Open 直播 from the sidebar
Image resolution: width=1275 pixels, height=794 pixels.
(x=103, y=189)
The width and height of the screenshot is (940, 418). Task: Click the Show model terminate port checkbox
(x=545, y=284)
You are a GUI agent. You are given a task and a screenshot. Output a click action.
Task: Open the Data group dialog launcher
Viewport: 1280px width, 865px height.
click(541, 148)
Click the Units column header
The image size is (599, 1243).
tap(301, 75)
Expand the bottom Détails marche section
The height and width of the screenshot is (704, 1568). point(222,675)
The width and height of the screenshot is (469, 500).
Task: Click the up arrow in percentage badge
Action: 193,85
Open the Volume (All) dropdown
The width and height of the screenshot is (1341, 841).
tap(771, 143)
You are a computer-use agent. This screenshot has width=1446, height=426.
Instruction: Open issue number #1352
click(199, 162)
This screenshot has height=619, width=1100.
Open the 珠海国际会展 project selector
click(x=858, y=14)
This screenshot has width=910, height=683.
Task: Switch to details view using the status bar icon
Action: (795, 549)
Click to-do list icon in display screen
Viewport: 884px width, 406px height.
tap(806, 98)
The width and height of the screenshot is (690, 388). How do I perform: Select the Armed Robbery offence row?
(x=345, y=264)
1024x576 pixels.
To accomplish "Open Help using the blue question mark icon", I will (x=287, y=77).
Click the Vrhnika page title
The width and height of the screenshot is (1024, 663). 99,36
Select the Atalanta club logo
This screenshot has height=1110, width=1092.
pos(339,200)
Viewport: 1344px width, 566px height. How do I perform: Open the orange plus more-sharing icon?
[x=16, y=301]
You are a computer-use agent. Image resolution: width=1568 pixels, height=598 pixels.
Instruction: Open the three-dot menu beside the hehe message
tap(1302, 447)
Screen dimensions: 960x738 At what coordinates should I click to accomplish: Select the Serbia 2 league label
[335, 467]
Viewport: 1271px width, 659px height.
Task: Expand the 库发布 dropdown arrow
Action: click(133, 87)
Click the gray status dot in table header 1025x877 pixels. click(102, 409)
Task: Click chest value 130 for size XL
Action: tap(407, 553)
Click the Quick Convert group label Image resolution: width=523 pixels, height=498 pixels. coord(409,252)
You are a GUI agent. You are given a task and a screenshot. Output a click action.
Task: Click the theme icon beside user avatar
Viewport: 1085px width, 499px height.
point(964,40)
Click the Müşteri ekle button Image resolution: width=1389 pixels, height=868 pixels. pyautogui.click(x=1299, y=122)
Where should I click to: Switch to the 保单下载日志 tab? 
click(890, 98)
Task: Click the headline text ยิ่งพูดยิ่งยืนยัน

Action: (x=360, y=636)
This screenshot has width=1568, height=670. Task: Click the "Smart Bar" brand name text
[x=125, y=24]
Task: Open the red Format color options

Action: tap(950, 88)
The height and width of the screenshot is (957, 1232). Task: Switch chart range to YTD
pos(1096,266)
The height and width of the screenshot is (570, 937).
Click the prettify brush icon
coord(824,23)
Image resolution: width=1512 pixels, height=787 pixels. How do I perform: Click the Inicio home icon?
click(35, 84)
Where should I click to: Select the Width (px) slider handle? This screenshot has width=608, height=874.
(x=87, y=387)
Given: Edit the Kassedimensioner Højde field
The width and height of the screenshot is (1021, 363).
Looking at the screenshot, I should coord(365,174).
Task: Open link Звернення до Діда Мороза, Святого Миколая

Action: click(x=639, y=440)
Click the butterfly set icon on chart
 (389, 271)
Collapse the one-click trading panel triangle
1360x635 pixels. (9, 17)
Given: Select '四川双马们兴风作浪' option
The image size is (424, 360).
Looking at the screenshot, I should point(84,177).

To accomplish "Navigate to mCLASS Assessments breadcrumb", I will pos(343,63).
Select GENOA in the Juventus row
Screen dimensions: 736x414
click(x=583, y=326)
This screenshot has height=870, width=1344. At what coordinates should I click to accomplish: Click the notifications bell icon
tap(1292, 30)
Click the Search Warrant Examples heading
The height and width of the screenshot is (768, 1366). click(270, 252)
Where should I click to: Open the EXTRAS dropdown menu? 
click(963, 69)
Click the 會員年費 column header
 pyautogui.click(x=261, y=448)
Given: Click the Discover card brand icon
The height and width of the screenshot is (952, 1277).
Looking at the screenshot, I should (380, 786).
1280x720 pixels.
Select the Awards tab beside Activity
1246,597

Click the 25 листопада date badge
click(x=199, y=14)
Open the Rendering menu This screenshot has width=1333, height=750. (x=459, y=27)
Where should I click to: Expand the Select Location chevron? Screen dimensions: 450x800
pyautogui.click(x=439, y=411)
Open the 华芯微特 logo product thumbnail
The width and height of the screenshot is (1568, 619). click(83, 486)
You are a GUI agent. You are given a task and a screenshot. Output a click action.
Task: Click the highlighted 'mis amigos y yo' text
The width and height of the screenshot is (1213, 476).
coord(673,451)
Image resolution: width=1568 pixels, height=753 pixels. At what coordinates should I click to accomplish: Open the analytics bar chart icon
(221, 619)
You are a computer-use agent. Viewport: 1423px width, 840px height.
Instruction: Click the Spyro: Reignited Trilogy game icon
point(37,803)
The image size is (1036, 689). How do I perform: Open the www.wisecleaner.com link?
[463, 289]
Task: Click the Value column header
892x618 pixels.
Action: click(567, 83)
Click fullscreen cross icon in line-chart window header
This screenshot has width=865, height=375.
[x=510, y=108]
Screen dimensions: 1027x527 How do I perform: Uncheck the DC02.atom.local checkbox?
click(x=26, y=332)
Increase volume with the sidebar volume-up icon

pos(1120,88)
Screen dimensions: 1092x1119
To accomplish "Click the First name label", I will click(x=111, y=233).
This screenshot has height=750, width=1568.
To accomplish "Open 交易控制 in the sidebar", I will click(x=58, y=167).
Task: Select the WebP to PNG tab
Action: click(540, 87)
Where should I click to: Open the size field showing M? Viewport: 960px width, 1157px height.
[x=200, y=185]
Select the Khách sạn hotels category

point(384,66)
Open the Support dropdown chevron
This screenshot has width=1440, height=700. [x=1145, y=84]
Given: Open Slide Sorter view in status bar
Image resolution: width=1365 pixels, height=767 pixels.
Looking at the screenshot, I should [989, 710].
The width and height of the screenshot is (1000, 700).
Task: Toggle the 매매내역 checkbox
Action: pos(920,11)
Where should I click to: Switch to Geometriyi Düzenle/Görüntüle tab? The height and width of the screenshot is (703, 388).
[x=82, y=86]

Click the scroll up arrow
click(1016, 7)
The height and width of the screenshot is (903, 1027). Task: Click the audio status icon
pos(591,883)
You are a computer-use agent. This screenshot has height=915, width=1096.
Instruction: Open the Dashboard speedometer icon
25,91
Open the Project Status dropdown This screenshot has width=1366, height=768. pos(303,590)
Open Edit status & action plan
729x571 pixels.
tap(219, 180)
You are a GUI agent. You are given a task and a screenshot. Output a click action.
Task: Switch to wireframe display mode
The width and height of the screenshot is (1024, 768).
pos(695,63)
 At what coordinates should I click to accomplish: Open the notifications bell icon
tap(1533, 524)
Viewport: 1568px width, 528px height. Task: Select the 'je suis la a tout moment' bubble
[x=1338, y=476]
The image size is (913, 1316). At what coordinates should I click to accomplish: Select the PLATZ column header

────────────────────────────────────────

● **Task to complete**: This exercise requires that all of the entries be repeated exactly.

● **Task result**:
Open 直播 from the sidebar
Image resolution: width=1275 pixels, height=794 pixels.
(x=103, y=189)
The width and height of the screenshot is (940, 418). Task: Click the Show model terminate port checkbox
(x=545, y=284)
You are a GUI agent. You are given a task and a screenshot. Output a click action.
Task: Open the Data group dialog launcher
Viewport: 1280px width, 865px height.
click(541, 148)
Click the Units column header
The image size is (599, 1243).
tap(301, 75)
Expand the bottom Détails marche section
The height and width of the screenshot is (704, 1568). point(222,675)
The width and height of the screenshot is (469, 500).
Task: Click the up arrow in percentage badge
Action: 193,85
Open the Volume (All) dropdown
The width and height of the screenshot is (1341, 841).
tap(771, 143)
You are a computer-use agent. This screenshot has width=1446, height=426.
Instruction: Open issue number #1352
click(199, 162)
This screenshot has height=619, width=1100.
Open the 珠海国际会展 project selector
click(x=858, y=14)
This screenshot has width=910, height=683.
Task: Switch to details view using the status bar icon
Action: (795, 549)
Click to-do list icon in display screen
Viewport: 884px width, 406px height.
tap(806, 98)
The width and height of the screenshot is (690, 388). How do I perform: Select the Armed Robbery offence row?
(x=345, y=264)
1024x576 pixels.
To accomplish "Open Help using the blue question mark icon", I will (x=287, y=77).
Click the Vrhnika page title
The width and height of the screenshot is (1024, 663). 99,36
Select the Atalanta club logo
This screenshot has height=1110, width=1092.
pos(339,200)
Viewport: 1344px width, 566px height. How do I perform: Open the orange plus more-sharing icon?
[x=16, y=301]
You are a computer-use agent. Image resolution: width=1568 pixels, height=598 pixels.
Instruction: Open the three-dot menu beside the hehe message
tap(1302, 447)
Screen dimensions: 960x738 At what coordinates should I click to accomplish: Select the Serbia 2 league label
[335, 467]
Viewport: 1271px width, 659px height.
Task: Expand the 库发布 dropdown arrow
Action: click(133, 87)
Click the gray status dot in table header 1025x877 pixels. click(102, 409)
Task: Click chest value 130 for size XL
Action: tap(407, 553)
Click the Quick Convert group label Image resolution: width=523 pixels, height=498 pixels. coord(409,252)
You are a GUI agent. You are given a task and a screenshot. Output a click action.
Task: Click the theme icon beside user avatar
Viewport: 1085px width, 499px height.
point(964,40)
Click the Müşteri ekle button Image resolution: width=1389 pixels, height=868 pixels. pyautogui.click(x=1299, y=122)
Where should I click to: Switch to the 保单下载日志 tab? 
click(890, 98)
Task: Click the headline text ยิ่งพูดยิ่งยืนยัน

Action: (x=360, y=636)
This screenshot has width=1568, height=670. Task: Click the "Smart Bar" brand name text
[x=125, y=24]
Task: Open the red Format color options

Action: tap(950, 88)
The height and width of the screenshot is (957, 1232). Task: Switch chart range to YTD
pos(1096,266)
The height and width of the screenshot is (570, 937).
Click the prettify brush icon
coord(824,23)
Image resolution: width=1512 pixels, height=787 pixels. How do I perform: Click the Inicio home icon?
click(35, 84)
Where should I click to: Select the Width (px) slider handle? This screenshot has width=608, height=874.
(x=87, y=387)
Given: Edit the Kassedimensioner Højde field
The width and height of the screenshot is (1021, 363).
Looking at the screenshot, I should coord(365,174).
Task: Open link Звернення до Діда Мороза, Святого Миколая

Action: click(x=639, y=440)
Click the butterfly set icon on chart
 (389, 271)
Collapse the one-click trading panel triangle
1360x635 pixels. (9, 17)
Given: Select '四川双马们兴风作浪' option
The image size is (424, 360).
Looking at the screenshot, I should point(84,177).

To accomplish "Navigate to mCLASS Assessments breadcrumb", I will pos(343,63).
Select GENOA in the Juventus row
Screen dimensions: 736x414
click(x=583, y=326)
This screenshot has height=870, width=1344. At what coordinates should I click to accomplish: Click the notifications bell icon
tap(1292, 30)
Click the Search Warrant Examples heading
The height and width of the screenshot is (768, 1366). click(270, 252)
Where should I click to: Open the EXTRAS dropdown menu? 
click(963, 69)
Click the 會員年費 column header
 pyautogui.click(x=261, y=448)
Given: Click the Discover card brand icon
The height and width of the screenshot is (952, 1277).
Looking at the screenshot, I should (380, 786).
1280x720 pixels.
Select the Awards tab beside Activity
1246,597

Click the 25 листопада date badge
click(x=199, y=14)
Open the Rendering menu This screenshot has width=1333, height=750. (x=459, y=27)
Where should I click to: Expand the Select Location chevron? Screen dimensions: 450x800
pyautogui.click(x=439, y=411)
Open the 华芯微特 logo product thumbnail
The width and height of the screenshot is (1568, 619). click(83, 486)
You are a GUI agent. You are given a task and a screenshot. Output a click action.
Task: Click the highlighted 'mis amigos y yo' text
The width and height of the screenshot is (1213, 476).
coord(673,451)
Image resolution: width=1568 pixels, height=753 pixels. At what coordinates should I click to accomplish: Open the analytics bar chart icon
(221, 619)
You are a computer-use agent. Viewport: 1423px width, 840px height.
Instruction: Click the Spyro: Reignited Trilogy game icon
point(37,803)
The image size is (1036, 689). How do I perform: Open the www.wisecleaner.com link?
[463, 289]
Task: Click the Value column header
892x618 pixels.
Action: click(567, 83)
Click fullscreen cross icon in line-chart window header
This screenshot has width=865, height=375.
[x=510, y=108]
Screen dimensions: 1027x527 How do I perform: Uncheck the DC02.atom.local checkbox?
click(x=26, y=332)
Increase volume with the sidebar volume-up icon

pos(1120,88)
Screen dimensions: 1092x1119
To accomplish "Click the First name label", I will click(x=111, y=233).
This screenshot has height=750, width=1568.
To accomplish "Open 交易控制 in the sidebar", I will click(x=58, y=167).
Task: Select the WebP to PNG tab
Action: click(540, 87)
Where should I click to: Open the size field showing M? Viewport: 960px width, 1157px height.
[x=200, y=185]
Select the Khách sạn hotels category

point(384,66)
Open the Support dropdown chevron
This screenshot has width=1440, height=700. [x=1145, y=84]
Given: Open Slide Sorter view in status bar
Image resolution: width=1365 pixels, height=767 pixels.
Looking at the screenshot, I should [989, 710].
The width and height of the screenshot is (1000, 700).
Task: Toggle the 매매내역 checkbox
Action: pos(920,11)
Where should I click to: Switch to Geometriyi Düzenle/Görüntüle tab? The height and width of the screenshot is (703, 388).
[x=82, y=86]

Click the scroll up arrow
click(1016, 7)
The height and width of the screenshot is (903, 1027). Task: Click the audio status icon
pos(591,883)
You are a computer-use agent. This screenshot has height=915, width=1096.
Instruction: Open the Dashboard speedometer icon
25,91
Open the Project Status dropdown This screenshot has width=1366, height=768. pos(303,590)
Open Edit status & action plan
729x571 pixels.
tap(219, 180)
You are a GUI agent. You are given a task and a screenshot. Output a click action.
Task: Switch to wireframe display mode
The width and height of the screenshot is (1024, 768).
pos(695,63)
 At what coordinates should I click to accomplish: Open the notifications bell icon
tap(1533, 524)
Viewport: 1568px width, 528px height. Task: Select the 'je suis la a tout moment' bubble
[x=1338, y=476]
The image size is (913, 1316). At what coordinates should I click to accomplish: Select the PLATZ column header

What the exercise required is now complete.